GIVEN PASSAGE:
****

For the hidden layers $I_2,I_3,\dots $, the driving function z(t) can be used to introduce a bias as follows.

Property (VI): The driving signal z(t) on the intervals $I_\ell $, $\ell \ge 2$, is the step function given by

$$\begin{aligned} z(t) =&b(t) \quad \text {for } \quad t>T, \end{aligned}$$

(17)

$$\begin{aligned}&b(t) = b_n^\ell \quad \text {for} \quad t\in I_{\ell ,n},\quad \ell \ge 2. \end{aligned}$$

(18)

Assuming the properties (I)–(VI), Eqs. (7)–(8) imply

$$\begin{aligned} x^\ell _1&= x^{\ell -1}_N + \theta f(x^{\ell -1}_N,b^\ell _1, v^\ell _{1,1} x^{\ell -1}_{1-n'_1},\ldots ,v^\ell _{D,1} x^{\ell -1}_{1-n'_D}), \end{aligned}$$

(19)

$$\begin{aligned} x^\ell _n&= x^\ell _{n-1} + \theta f(x^\ell _{n-1}, b^\ell _n, v^\ell _{1,n} x^{\ell -1}_{n-n'_1},\ldots ,\nonumber \\&\quad v^\ell _{D,n} x^{\ell -1}_{n-n'_D}), \quad n=2,\ldots ,N. \end{aligned}$$

(20)

****

DATASET:

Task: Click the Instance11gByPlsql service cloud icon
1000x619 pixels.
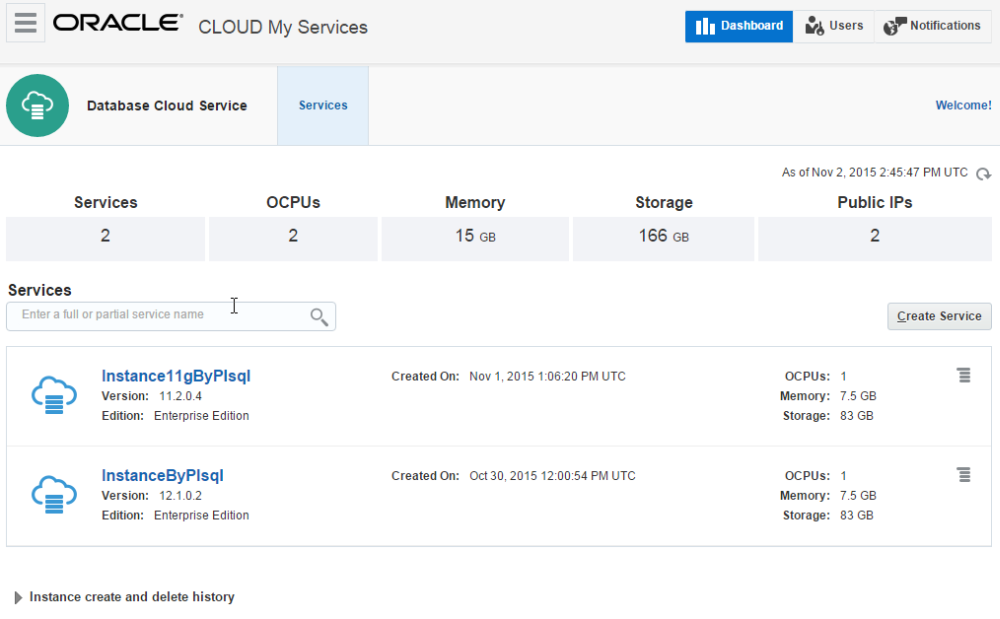Action: pos(53,395)
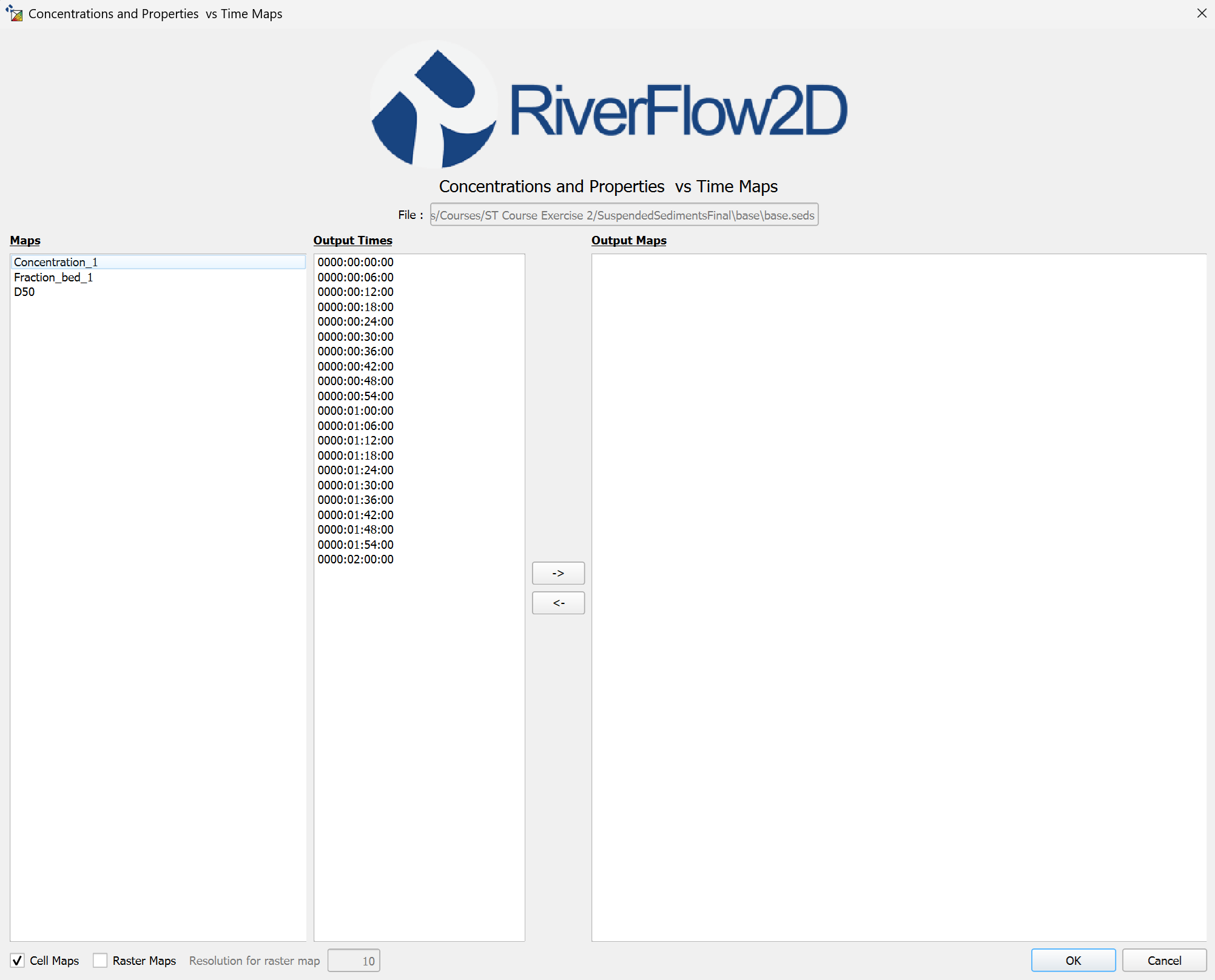This screenshot has height=980, width=1215.
Task: Toggle the Cell Maps checkbox
Action: coord(18,960)
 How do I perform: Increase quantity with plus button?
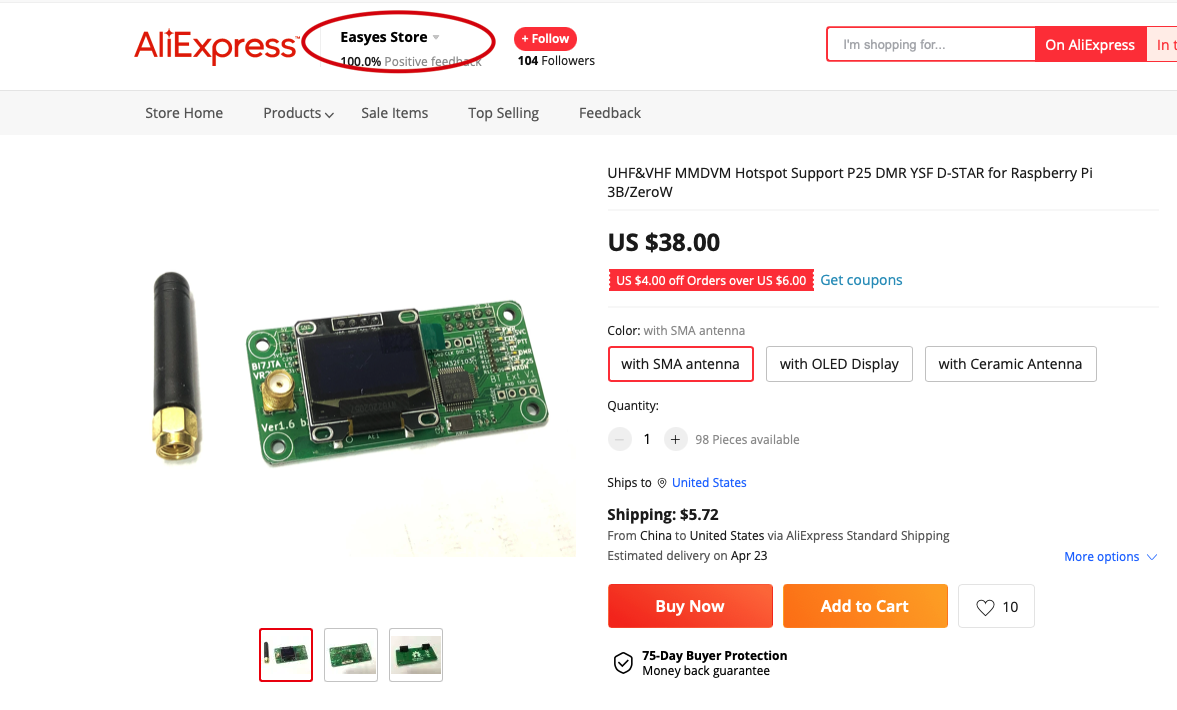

****

WHAT TO DO:
A - Answer each from the passage on the hidden-layer bias:
(i) What does the driving signal z(t) equal for t > T?
(ii) For which values of ℓ is Property (VI) stated?
(iii) For which values of n does Eq. (20) hold?
B - Using the passage on the hidden-layer bias, explain in one to three sentences what z(t) is used for on the hidden layers and what allows Eqs. (19)–(20) to be derived from Eqs. (7)–(8).
C - Proceed with the passage on the hidden-layer bias, starting right after Eq. (20).

RESULTS:
A -
(i) z(t) = b(t).
(ii) ℓ ≥ 2, that is, for the hidden layers I_2, I_3, and so on.
(iii) n = 2, …, N.

B - On the hidden layers, z(t) introduces a bias. It is a step function that equals b_n^ℓ on each interval I_{ℓ,n}. Eqs. (19)–(20) follow from Eqs. (7)–(8) once properties (I)–(VI) are assumed.

C -
Let us finally define the output layer, which transforms the node states $x^L_1,\ldots , x^L_n$ of the last hidden layer to an output vector $\hat{y} \in \mathbb {R}^P$. For this, we define a vector $x^L := (x^L_1, \ldots , x^L_N, 1)^\mathrm {T} \in \mathbb {R}^{N+1}$, an output weight matrix $W^\mathrm {out}\in \mathbb {R}^{P\times (N+1)}$, and an output activation function $f^\mathrm {out}:\mathbb {R}^P \rightarrow \mathbb {R}^P$. The output vector is then defined as

$$\begin{aligned} \hat{y} = f^\mathrm {out}(W^\mathrm {out}x^L). \end{aligned}$$

(21)

Figure 4 illustrates the whole construction process of the coupled maps network; it is given by Eqs. (15)–(21).

We summarize the main result of section 2.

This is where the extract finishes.